**WHAT THIS TASK INVOLVES**
Transcribe exactly the line that contains "Privacy Policy (128, 2503)" and every line after it through the end of the records, with nothing else.

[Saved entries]

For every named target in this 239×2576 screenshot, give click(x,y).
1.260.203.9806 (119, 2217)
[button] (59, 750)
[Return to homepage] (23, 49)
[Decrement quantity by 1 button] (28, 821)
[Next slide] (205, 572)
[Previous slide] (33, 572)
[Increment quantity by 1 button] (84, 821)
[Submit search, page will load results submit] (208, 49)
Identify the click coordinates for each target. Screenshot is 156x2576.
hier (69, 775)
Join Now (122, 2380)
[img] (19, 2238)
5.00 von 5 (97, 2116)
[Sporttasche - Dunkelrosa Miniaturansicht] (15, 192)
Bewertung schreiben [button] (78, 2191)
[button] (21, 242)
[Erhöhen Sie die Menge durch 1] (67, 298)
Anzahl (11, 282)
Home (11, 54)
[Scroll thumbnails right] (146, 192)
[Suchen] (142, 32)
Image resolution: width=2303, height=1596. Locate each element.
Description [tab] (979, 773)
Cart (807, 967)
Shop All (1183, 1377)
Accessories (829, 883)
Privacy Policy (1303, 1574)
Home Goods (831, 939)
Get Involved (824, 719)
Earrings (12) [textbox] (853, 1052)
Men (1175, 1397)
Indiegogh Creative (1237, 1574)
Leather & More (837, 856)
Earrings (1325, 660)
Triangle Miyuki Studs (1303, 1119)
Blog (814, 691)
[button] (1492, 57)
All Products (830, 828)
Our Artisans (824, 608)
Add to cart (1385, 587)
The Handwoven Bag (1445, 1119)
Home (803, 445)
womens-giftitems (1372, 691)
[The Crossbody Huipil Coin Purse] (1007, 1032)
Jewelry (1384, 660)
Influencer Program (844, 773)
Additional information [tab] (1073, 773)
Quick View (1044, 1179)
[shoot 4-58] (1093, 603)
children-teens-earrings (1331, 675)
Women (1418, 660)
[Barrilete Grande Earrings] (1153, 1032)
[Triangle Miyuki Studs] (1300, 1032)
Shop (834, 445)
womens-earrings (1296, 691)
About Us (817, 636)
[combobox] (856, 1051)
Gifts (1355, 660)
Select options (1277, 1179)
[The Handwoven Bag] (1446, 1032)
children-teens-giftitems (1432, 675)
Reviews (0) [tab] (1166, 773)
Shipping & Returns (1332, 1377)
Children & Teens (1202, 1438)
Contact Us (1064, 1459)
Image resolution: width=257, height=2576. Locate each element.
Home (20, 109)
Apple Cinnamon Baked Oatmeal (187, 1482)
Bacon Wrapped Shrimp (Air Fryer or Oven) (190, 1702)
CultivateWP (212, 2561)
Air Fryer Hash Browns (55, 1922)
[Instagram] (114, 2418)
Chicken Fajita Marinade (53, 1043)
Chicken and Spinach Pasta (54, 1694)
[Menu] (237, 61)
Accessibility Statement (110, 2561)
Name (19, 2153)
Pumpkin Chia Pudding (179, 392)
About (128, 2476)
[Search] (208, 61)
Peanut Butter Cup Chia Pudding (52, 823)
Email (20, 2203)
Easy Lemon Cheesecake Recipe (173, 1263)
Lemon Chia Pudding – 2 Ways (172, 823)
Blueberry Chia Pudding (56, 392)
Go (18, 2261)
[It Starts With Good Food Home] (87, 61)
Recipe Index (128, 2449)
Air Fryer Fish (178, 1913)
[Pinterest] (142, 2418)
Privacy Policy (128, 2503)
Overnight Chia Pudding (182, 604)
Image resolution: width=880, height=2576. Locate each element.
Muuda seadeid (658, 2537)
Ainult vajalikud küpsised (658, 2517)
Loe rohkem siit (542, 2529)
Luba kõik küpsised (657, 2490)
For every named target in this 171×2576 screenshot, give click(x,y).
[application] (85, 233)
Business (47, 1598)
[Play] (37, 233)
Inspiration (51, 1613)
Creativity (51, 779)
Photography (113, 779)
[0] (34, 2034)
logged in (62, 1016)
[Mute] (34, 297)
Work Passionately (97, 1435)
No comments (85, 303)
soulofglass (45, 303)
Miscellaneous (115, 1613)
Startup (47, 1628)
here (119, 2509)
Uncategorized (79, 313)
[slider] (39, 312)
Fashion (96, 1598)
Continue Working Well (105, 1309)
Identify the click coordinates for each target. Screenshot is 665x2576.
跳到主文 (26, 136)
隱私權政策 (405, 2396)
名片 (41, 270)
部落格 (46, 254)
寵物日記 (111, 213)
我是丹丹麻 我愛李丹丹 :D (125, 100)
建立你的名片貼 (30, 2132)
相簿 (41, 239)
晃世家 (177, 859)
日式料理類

**RESPONSE BOX**
Privacy Policy (128, 2503)
Overnight Chia Pudding (182, 604)
Image resolution: width=880, height=2576. Locate each element.
Muuda seadeid (658, 2537)
Ainult vajalikud küpsised (658, 2517)
Loe rohkem siit (542, 2529)
Luba kõik küpsised (657, 2490)
For every named target in this 171×2576 screenshot, give click(x,y).
[application] (85, 233)
Business (47, 1598)
[Play] (37, 233)
Inspiration (51, 1613)
Creativity (51, 779)
Photography (113, 779)
[0] (34, 2034)
logged in (62, 1016)
[Mute] (34, 297)
Work Passionately (97, 1435)
No comments (85, 303)
soulofglass (45, 303)
Miscellaneous (115, 1613)
Startup (47, 1628)
here (119, 2509)
Uncategorized (79, 313)
[slider] (39, 312)
Fashion (96, 1598)
Continue Working Well (105, 1309)
Identify the click coordinates for each target. Screenshot is 665x2576.
跳到主文 (26, 136)
隱私權政策 (405, 2396)
名片 (41, 270)
部落格 (46, 254)
寵物日記 (111, 213)
我是丹丹麻 我愛李丹丹 :D (125, 100)
建立你的名片貼 (30, 2132)
相簿 (41, 239)
晃世家 (177, 859)
日式料理類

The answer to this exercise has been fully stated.